In determining further what this type of leave means for employers, one must understand what a “contingency operation” is, as well as a “qualifying exigency.”
According to the United States Code a “contingency operation” is a military operation where members of the armed forces become involved in military operations or other operation that results in a call to active duty during a time of war or other national emergency.
Congress chose not to define what a “qualifying exigency” is that would permit an employee who is a spouse, parent or child of a service member to take time off of work.
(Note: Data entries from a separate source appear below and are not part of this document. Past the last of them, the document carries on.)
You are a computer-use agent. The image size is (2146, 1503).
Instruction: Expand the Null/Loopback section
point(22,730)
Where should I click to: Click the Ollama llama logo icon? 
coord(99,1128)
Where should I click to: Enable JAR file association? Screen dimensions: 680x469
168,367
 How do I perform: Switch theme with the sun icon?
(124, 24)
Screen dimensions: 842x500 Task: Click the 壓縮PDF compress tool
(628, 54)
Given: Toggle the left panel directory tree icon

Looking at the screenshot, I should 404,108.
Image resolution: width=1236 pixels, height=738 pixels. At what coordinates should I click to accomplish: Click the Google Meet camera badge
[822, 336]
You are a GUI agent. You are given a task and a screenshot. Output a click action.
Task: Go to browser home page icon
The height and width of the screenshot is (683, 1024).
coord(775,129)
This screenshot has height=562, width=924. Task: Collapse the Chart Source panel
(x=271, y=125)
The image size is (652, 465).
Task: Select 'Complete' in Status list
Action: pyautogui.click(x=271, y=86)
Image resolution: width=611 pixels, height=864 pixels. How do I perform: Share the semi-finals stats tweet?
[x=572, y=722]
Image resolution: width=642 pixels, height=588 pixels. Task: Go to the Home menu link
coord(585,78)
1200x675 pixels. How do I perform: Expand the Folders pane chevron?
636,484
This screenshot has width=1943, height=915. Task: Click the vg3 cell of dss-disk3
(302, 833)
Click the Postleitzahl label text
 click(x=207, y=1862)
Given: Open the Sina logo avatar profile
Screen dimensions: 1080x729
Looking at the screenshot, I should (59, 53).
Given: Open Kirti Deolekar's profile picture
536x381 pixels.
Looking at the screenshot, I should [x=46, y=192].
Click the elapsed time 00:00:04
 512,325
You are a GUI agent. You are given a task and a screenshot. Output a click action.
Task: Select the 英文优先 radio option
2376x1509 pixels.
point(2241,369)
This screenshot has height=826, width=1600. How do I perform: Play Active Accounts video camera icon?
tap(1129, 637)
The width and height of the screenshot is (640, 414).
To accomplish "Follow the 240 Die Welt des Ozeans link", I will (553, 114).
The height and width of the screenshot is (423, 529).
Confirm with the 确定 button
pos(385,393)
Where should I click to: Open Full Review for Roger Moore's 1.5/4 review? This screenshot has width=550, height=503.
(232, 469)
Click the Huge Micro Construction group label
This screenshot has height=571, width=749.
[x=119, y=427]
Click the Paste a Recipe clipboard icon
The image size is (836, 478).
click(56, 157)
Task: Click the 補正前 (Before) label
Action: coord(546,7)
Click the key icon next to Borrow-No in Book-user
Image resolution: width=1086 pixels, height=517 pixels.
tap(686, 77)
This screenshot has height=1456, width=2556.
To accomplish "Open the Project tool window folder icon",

It is left to the DOL to define this by regulation.
Under the NDAA amendments to the FMLA, employers may require such a certificate from the service member’s health care provider to support the employee’s absence of up to 26 weeks to care for a service member injured in the line of duty. Where the leave pertains to a “qualifying exigency” and a service member’s active duty the employer may require a certification “issued at such time and in such manner as the Secretary [of the DOL] may prescribe.”
Effective Date of Military Amendment
Provisions pertaining to covered service members injured during active duty is effective immediately.
Provisions pertaining to qualifying exigencies for covered service members called up for active duty are not effective until further regulations are issued by the DOL.
In conjunctions with the proposed regulations issued on February, 11, 2008, the DOL has articulated a number of areas where it is seeking comment on the Military Amendment to the FMLA.
Conclusion and Recommendation
As to the changes that have occurred to the FMLA concerning both the Military Amendment and the soon to be finalized new FMLA regulations, employers will need to review and revise their FMLA policies and procedures.